The Low-Risk Anomaly: A Decomposition Into Micro And Macro Effects

Updated on

The Low-Risk Anomaly: A Decomposition Into Micro And Macro Effects by Malcolm Baker, Brendan Bradley, and Ryan Taliaferro, CFA Institute

Abstract

Low-risk stocks have offered a combination of relatively low risk and high returns. We decomposed the low-risk anomaly into micro and macro components. The micro component comes from the selection of low-beta stocks. The macro component comes from the selection of low-beta countries or industries. Both parts contribute to the anomaly, with important implications for the construction of managed-volatility portfolios.

The Low-Risk Anomaly: A Decomposition Into Micro And Macro Effects – Introduction

In an efficient market, investors earn higher returns only to the extent that they bear higher risk. Despite the intuitive appeal of a positive risk–return relationship, this pattern has been surprisingly hard to find in the data, dating at least to Black (1972). For example, sorting stocks by using measures of market beta or volatility shows just the opposite. Panel A of Figure 1 shows that from 1968 through 2012 in the US equity market, portfolios of low-risk stocks delivered on the promise of lower risk as expected but had surprisingly higher average returns. A dollar invested in the lowest-risk portfolio grew to $81.66, whereas a dollar invested in the highest-risk portfolio grew to only $9.76.

A similar inverse relationship between risk and return from 1989 through 2012 in a sample of up to 31 developed equity markets can be seen in Panel B of Figure 1. A dollar invested in the lowest-risk portfolio of global equities grew to $7.23; a dollar invested in the highest-risk portfolio grew to only $1.20. This so-called low-risk anomaly suggests a very basic form of market inefficiency.

Shiller (2001) credited Paul Samuelson with the idea of separating market efficiency into two types. Micro efficiency concerns the relative pricing of individual stocks, whereas macro efficiency refers to the pricing of the market as a whole. Broadly speaking, inefficiencies can be examined at different levels of aggregation: at the individual stock level, at the industry level, at the country level, or, in some cases, at the global level.
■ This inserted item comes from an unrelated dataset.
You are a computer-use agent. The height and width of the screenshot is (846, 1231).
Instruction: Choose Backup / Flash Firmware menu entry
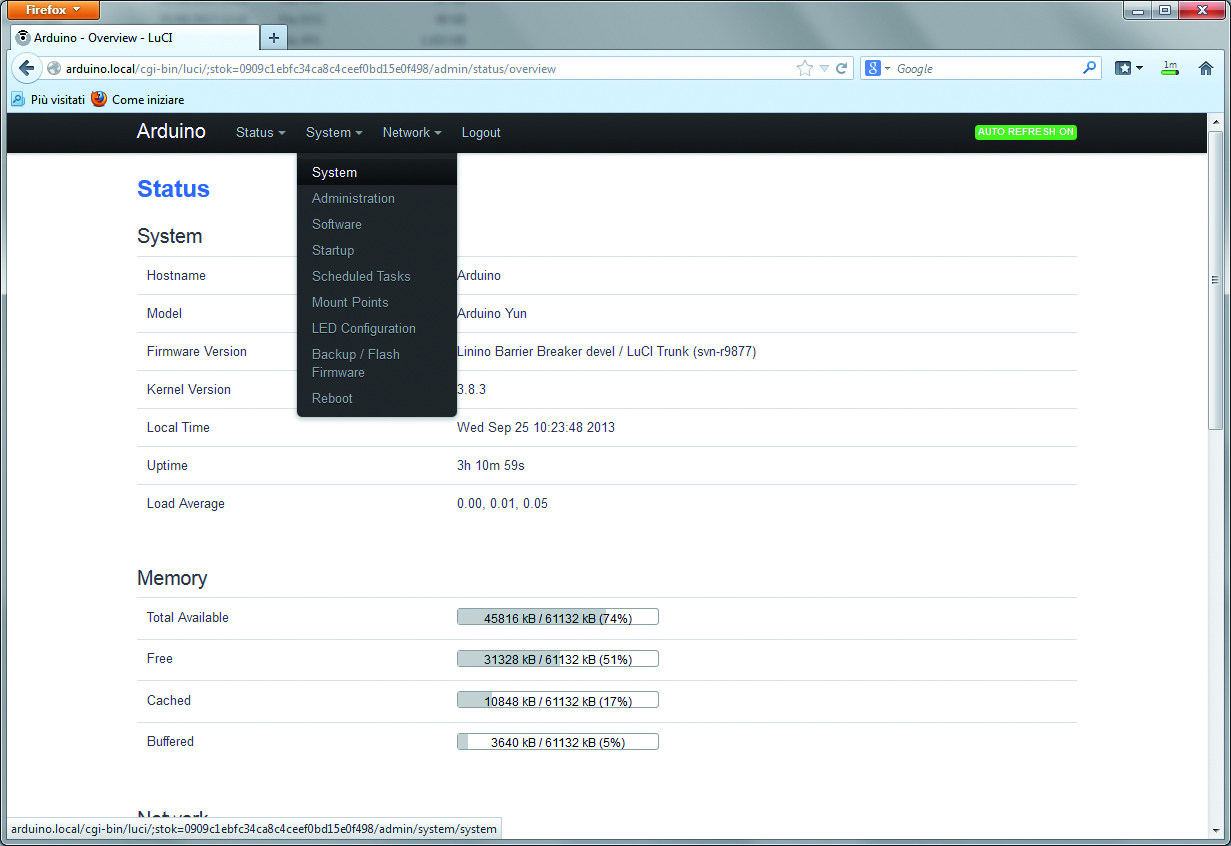coord(356,363)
Samuelson (1998) conjectured that capital markets have “come a long way, baby, in 200 years toward micro efficiency of markets: Black–Scholes option pricing, indexing of portfolio diversification, and so forth. But, there is no persuasive evidence, either from economic history or avant-garde theorizing, that macro market inefficiency is trending toward extinction” (p. 36). At the heart of the difference is the fact that individual securities often have close substitutes. As Scholes (1972) showed, the availability of close substitutes facilitates low-risk micro arbitrage and pins down relative prices—if there are no practical limits on arbitrage. Industry and country portfolios have fewer close substitutes, and the equity market as a whole has none. So, individual stocks, in this view, are priced more efficiently relative to each other than they are in absolute terms. Of course, limits to arbitrage are real and substitutes are never perfect, so even Samuelson’s hypothesis is one of relative, not absolute, efficiency.

In the context of the low-risk anomaly, Baker, Bradley, and Wurgler (2011) emphasized the important constraint that long-only, fixed-benchmark mandates impose on micro arbitrage. Many institutional investors are judged not by total return relative to total risk but instead by active return relative to active risk, or benchmark tracking error. Such benchmark-oriented mandates discourage investment in low-risk stocks. Despite their low risk, these stocks become attractive relative to the tracking error they create only when their anticipated return exceeds the benchmark return in absolute terms.

There are also limits on macro arbitrage. Market aggregates do not have close substitutes, and so macro arbitrage—in the usual sense of simultaneously buying low and selling fundamentally similar securities high—is largely infeasible. Standard institutional mandates and risk management practices also play a role here, typically limiting the size of benchmark-relative country or industry exposures or eliminating them entirely through narrow mandates that identify a single-country index as the benchmark return. French and Poterba (1991) and Ahearne, Griever, and Warnock (2004) documented a home bias, for example, showing that individuals often do not invest across borders.